ABOUT THIS EXERCISE: In the data that follows, find the line containing "1024x436 pixels. Task: Click"; then quote that line and every line after it, exactly, through the last one.

RECORDS FOR THE EXERCISE:
##########
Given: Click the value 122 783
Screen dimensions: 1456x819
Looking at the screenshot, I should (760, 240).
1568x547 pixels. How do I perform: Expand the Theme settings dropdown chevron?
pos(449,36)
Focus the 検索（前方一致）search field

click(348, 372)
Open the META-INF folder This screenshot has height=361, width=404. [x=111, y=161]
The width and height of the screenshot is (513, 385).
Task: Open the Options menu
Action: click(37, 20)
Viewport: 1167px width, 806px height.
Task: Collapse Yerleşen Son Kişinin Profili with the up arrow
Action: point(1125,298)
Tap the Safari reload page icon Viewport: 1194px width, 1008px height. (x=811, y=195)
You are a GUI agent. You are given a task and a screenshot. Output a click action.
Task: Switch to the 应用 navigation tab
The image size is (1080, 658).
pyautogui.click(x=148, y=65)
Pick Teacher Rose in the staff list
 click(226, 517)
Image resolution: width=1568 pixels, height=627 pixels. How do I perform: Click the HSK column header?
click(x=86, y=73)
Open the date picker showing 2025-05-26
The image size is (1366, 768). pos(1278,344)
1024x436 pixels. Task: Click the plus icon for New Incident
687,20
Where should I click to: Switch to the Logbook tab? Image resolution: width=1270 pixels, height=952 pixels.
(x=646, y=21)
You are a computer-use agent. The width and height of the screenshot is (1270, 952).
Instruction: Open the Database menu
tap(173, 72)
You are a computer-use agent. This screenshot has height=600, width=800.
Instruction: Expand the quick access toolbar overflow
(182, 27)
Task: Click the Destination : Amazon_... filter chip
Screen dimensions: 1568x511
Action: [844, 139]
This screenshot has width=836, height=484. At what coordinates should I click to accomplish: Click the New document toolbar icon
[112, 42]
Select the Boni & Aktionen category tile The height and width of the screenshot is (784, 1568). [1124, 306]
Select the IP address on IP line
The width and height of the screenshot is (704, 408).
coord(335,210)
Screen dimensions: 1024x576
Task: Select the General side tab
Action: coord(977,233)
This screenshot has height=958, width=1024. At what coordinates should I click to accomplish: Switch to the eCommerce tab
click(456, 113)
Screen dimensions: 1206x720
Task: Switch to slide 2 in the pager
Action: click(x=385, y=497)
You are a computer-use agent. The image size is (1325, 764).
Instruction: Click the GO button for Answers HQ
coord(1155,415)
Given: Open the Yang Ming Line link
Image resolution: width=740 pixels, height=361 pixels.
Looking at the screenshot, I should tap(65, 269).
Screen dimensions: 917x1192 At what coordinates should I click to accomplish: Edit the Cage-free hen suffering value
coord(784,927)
##########
TASK OUTPUT:
1024x436 pixels. Task: Click the plus icon for New Incident
687,20
Where should I click to: Switch to the Logbook tab? Image resolution: width=1270 pixels, height=952 pixels.
(x=646, y=21)
You are a computer-use agent. The width and height of the screenshot is (1270, 952).
Instruction: Open the Database menu
tap(173, 72)
You are a computer-use agent. This screenshot has height=600, width=800.
Instruction: Expand the quick access toolbar overflow
(182, 27)
Task: Click the Destination : Amazon_... filter chip
Screen dimensions: 1568x511
Action: [844, 139]
This screenshot has width=836, height=484. At what coordinates should I click to accomplish: Click the New document toolbar icon
[112, 42]
Select the Boni & Aktionen category tile The height and width of the screenshot is (784, 1568). [1124, 306]
Select the IP address on IP line
The width and height of the screenshot is (704, 408).
coord(335,210)
Screen dimensions: 1024x576
Task: Select the General side tab
Action: coord(977,233)
This screenshot has height=958, width=1024. At what coordinates should I click to accomplish: Switch to the eCommerce tab
click(456, 113)
Screen dimensions: 1206x720
Task: Switch to slide 2 in the pager
Action: click(x=385, y=497)
You are a computer-use agent. The image size is (1325, 764).
Instruction: Click the GO button for Answers HQ
coord(1155,415)
Given: Open the Yang Ming Line link
Image resolution: width=740 pixels, height=361 pixels.
Looking at the screenshot, I should tap(65, 269).
Screen dimensions: 917x1192 At what coordinates should I click to accomplish: Edit the Cage-free hen suffering value
coord(784,927)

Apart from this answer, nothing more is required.